Uncovering and Understanding FPR Manipulation Attack in Industrial IoT Networks
Mohammad Shamim Ahsan , Peng Liu
Published on arXiv
2601.14505
Input Manipulation Attack
OWASP ML Top 10 — ML01
Key Finding
FPA achieves 80.19%–100% attack success rate against ML-based NIDSs using non-gradient domain-specific MQTT packet perturbations, causing up to 2-hour delays in genuine alert investigations.

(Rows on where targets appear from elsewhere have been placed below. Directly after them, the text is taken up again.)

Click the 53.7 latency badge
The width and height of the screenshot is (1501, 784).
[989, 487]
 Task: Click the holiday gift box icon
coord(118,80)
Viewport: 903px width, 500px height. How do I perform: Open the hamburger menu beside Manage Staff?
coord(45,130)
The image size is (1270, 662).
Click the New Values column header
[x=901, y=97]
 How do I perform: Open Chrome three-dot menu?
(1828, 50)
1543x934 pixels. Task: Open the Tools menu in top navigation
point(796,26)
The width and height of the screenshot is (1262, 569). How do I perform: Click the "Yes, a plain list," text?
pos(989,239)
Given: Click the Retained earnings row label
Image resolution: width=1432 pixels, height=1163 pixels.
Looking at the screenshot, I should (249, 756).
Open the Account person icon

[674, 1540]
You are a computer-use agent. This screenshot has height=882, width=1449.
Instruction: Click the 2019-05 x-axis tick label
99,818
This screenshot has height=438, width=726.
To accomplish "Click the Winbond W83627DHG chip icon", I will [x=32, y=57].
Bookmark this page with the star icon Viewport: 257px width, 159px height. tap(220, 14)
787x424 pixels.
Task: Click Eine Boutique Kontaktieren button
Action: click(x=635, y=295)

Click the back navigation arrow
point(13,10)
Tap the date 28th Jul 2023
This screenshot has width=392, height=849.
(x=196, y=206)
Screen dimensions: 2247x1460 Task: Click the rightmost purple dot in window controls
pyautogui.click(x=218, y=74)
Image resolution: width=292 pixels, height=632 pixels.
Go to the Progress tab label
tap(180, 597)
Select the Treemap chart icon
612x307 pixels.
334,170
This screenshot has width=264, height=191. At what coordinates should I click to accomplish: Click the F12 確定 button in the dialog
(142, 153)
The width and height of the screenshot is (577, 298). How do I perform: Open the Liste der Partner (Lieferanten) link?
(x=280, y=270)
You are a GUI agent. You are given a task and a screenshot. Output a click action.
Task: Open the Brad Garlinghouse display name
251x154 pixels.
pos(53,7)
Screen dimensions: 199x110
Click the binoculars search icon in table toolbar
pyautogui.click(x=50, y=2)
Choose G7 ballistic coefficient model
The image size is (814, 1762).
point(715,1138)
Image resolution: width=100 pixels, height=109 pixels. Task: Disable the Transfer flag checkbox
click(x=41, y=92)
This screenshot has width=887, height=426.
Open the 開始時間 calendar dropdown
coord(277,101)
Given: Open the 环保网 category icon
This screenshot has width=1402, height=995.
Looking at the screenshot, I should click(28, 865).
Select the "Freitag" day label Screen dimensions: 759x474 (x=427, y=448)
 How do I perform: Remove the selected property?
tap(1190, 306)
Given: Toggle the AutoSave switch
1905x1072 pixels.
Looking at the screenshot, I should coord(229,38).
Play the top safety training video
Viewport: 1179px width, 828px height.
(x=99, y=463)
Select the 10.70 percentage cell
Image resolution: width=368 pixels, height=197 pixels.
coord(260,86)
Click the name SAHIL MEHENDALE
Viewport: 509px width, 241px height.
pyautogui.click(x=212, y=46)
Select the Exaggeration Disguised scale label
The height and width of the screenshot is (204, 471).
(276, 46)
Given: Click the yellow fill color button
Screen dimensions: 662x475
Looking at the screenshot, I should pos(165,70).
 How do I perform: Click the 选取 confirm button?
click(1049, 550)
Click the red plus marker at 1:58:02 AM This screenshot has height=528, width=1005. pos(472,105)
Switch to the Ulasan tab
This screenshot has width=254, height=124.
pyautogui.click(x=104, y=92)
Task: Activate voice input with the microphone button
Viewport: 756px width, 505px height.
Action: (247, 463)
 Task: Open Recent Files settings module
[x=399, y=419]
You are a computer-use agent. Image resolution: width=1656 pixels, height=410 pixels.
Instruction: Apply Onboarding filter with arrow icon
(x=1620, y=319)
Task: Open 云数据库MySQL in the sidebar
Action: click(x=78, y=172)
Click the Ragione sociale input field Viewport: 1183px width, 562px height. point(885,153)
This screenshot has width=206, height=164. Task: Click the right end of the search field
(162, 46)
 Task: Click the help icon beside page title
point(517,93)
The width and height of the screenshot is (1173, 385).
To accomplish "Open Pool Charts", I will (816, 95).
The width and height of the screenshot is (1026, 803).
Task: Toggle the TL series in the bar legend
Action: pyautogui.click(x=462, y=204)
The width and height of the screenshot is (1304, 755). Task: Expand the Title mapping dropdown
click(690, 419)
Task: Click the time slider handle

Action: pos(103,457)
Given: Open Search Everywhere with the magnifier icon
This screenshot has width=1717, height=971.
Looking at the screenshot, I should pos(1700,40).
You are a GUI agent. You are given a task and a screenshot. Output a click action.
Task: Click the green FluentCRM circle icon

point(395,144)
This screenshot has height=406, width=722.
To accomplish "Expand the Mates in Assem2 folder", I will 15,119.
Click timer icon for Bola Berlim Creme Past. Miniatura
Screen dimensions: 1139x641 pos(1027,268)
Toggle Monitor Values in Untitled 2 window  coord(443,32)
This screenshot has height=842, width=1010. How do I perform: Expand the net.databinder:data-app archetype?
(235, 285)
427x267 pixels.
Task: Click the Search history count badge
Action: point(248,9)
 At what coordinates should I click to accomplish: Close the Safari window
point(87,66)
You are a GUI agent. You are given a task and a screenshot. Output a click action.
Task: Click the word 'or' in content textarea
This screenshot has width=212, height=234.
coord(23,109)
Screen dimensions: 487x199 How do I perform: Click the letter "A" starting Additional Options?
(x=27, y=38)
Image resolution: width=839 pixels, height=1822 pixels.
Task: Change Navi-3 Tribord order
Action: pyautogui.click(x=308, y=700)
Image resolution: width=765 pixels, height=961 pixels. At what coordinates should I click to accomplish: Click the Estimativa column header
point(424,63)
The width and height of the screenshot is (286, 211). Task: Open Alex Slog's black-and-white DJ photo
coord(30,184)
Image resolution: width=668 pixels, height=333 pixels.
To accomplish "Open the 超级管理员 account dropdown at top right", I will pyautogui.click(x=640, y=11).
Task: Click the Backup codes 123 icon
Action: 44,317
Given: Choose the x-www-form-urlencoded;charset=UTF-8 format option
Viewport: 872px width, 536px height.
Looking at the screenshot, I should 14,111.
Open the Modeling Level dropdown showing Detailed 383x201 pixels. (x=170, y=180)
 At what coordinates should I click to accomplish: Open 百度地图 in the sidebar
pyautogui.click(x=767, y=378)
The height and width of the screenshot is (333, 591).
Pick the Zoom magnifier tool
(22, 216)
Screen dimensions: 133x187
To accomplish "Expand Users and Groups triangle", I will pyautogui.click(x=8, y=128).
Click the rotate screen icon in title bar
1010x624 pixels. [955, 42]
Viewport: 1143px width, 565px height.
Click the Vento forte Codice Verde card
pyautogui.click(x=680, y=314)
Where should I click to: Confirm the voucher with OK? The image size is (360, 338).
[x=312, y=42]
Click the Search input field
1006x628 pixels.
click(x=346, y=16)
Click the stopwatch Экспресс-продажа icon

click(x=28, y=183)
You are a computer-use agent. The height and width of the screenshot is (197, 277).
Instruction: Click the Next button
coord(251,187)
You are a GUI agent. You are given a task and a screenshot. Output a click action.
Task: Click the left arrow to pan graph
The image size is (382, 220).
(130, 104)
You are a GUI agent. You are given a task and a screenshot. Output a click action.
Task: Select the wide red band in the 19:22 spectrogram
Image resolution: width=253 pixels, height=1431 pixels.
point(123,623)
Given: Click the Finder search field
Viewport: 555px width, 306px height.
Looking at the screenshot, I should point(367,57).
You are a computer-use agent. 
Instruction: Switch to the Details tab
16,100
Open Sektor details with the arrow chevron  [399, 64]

FPR Manipulation Attack (FPA)
Novel technique introduced
In the network security domain, due to practical issues -- including imbalanced data and heterogeneous legitimate network traffic -- adversarial attacks in machine learning-based NIDSs have been viewed as attack packets misclassified as benign. Due to this prevailing belief, the possibility of (maliciously) perturbed benign packets being misclassified as attack has been largely ignored. In this paper, we demonstrate that this is not only theoretically possible, but also a particular threat to NIDS. In particular, we uncover a practical cyberattack, FPR manipulation attack (FPA), especially targeting industrial IoT networks, where domain-specific knowledge of the widely used MQTT protocol is exploited and a systematic simple packet-level perturbation is performed to alter the labels of benign traffic samples without employing traditional gradient-based or non-gradient-based methods. The experimental evaluations demonstrate that this novel attack results in a success rate of 80.19% to 100%. In addition, while estimating impacts in the Security Operations Center, we observe that even a small fraction of false positive alerts, irrespective of different budget constraints and alert traffic intensities, can increase the delay of genuine alerts investigations up to 2 hr in a single day under normal operating conditions. Furthermore, a series of relevant statistical and XAI analyses is conducted to understand the key factors behind this remarkable success. Finally, we explore the effectiveness of the FPA packets to enhance models' robustness through adversarial training and investigate the changes in decision boundaries accordingly.
Key Contributions
- Introduces FPR Manipulation Attack (FPA), a novel adversarial attack that makes benign MQTT traffic misclassified as malicious by ML-based NIDSs — the reverse of traditional evasion attacks
- Demonstrates 80.19%–100% attack success rate using only domain knowledge-driven packet-level perturbations without gradient-based optimization
- Quantifies SOC-level operational impact: even a small FPA-inflated false positive rate can delay genuine alert investigation by up to 2 hours per day
🛡️ Threat Analysis
The paper proposes an input manipulation attack (FPA) that crafts benign network packets to cause misclassification as attack at inference time — the inverse of traditional evasion attacks. The attack operates without gradient information, using MQTT protocol domain knowledge for systematic packet-level perturbations that manipulate ML-NIDS outputs.